Infine, nella quarta fase, in Siria, si sono prosciugate le sacche di resistenza. Così la presenza russa è rimasta limitata – spostare soldati in Siria non è come farli scendere in Ucraina! −, ma il controllo del territorio è stato progressivamente totale. Assad, prima della controffensiva, aveva solo il controllo del 25 per cento del territorio, attualmente copre il 90 per cento, o giù di lì.
La strategia adottata in Ucraina, in un tempo molto più accorciato, è simile: ammassare le truppe, attaccare con missili e aviazione, mentre i commando entrano in azione, poi discesa in lunghe colonne verso i centri delle città (questa è la fase attuale), quindi occupazione dei centri, infine prosciugamento delle sacche di resistenza.
Ma il meccanismo sembra essersi inceppato, in primo luogo perché i commando a disposizione di Mosca erano meno numerosi e meno organizzati in Ucraina che in Siria, e sono stati in gran parte neutralizzati. Il trasferimento delle truppe sembra poi rallentato da tanti fattori, in primis la resistenza degli ucraini e anche dalla vastità del territorio e quindi dai problemi di approvvigionamento più gravi del previsto.
Il resto è questione di stretta attualità. Probabilmente, alla fine, una parvenza di occupazione generalizzata sarà comunque ottenuta dai russi, perché è troppo forte il divario di armamenti a disposizione, mentre i rinforzi provenienti dall’Occidente non saranno operativi prima di alcuni mesi. Ma a che prezzo la Russia prenderà possesso del territorio ucraino? Quanto resisteranno gli ucraini? Quante saranno le vittime russe?

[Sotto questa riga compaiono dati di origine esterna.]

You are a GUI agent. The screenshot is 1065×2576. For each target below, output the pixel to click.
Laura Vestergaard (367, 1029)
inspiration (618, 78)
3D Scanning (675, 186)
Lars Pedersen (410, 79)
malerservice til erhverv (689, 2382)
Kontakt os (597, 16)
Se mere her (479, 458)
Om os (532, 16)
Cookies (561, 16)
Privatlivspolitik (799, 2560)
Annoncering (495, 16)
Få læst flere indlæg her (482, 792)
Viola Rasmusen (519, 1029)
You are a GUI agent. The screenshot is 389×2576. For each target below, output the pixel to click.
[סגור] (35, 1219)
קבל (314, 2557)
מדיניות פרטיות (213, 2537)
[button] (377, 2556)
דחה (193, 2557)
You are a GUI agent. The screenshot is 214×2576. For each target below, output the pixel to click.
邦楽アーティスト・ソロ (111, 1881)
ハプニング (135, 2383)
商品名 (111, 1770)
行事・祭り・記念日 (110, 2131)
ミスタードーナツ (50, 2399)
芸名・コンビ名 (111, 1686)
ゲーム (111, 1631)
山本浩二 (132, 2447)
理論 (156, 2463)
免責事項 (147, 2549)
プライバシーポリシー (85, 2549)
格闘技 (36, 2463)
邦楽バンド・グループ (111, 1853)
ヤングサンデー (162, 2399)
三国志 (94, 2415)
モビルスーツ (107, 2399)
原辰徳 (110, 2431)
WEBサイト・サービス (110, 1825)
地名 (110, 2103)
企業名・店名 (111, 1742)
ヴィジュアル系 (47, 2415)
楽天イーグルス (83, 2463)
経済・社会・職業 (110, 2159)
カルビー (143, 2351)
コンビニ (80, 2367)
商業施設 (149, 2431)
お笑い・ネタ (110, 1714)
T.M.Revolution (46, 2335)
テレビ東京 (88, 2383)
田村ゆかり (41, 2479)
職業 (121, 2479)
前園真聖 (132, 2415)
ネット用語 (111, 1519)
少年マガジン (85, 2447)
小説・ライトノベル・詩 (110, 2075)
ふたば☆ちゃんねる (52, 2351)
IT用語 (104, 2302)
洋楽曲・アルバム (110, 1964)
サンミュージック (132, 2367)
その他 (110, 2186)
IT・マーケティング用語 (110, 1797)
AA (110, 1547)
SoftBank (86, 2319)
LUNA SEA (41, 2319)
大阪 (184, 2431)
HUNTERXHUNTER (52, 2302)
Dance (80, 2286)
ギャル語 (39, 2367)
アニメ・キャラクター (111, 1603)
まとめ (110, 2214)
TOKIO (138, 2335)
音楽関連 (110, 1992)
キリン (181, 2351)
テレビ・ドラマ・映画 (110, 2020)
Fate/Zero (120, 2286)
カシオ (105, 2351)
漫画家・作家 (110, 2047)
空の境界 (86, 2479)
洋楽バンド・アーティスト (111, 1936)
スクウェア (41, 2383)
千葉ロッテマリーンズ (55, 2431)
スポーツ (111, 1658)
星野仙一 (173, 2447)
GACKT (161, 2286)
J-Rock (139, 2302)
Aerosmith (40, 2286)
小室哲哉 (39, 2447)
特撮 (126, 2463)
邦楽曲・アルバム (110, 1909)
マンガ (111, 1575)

In Ucraina è evidente, a differenza della Siria, come non ci sia dalla parte dei russi un apparato statale capace di supportare le truppe di assalto dell’alleato.
Un’occupazione russa diffusa, ma non completa né tantomeno sicura, è allora ancora probabile. Tutto ciò, ovviamente, senza contare l’opposizione non solo degli ucraini nel loro territorio, ma anche di tanti russi in Russia che non voglio sentire parlare di guerra. Sentimenti che non potranno che accentuarsi nel momento in cui i bancomat saranno vuoti e chiusi (già ora cominciano ad essere a secco), in cui i prodotti alimentari esteri non ci saranno più nei supermercati, in cui i prezzi aumenteranno a dismisura. Tra due mesi si saprà veramente se l’effetto delle misure di embargo e di ritorsione occidentali avranno portato il loro effetto. Mentre non si potranno più nascondere – questione psicologicamente importante − le salme dei soldati russi, che attualmente non vengono restituite alle famiglie. Forse, come affermano fonti ucraine, non sono 6 mila i russi già uccisi in guerra, ma certamente non sono poche unità come vogliono far credere a Mosca. E allora forse le cose cambieranno.
N.B. Tutto ciò ha senso se si rimane su un piano di guerra “convenzionale”. Le iniziative di pace stanno moltiplicandosi in tutto il mondo. Piccoli gesti e grandi manifestazioni, resistenze passive, visibili o meno, veglie di preghiera, anche atti di sabotaggio informatico… La prospettiva di una guerra nucleare, oggi possibile, in cui non potranno che esserci solo perdenti e nessun vincitore, va combattuta con ogni mezzo, nel piccolo come nel grande. Politici e diplomatici debbono fare la loro parte, ma anche i semplici cittadini hanno la loro responsabilità. Perché si tratta di una questione di vita o di morte per tutti.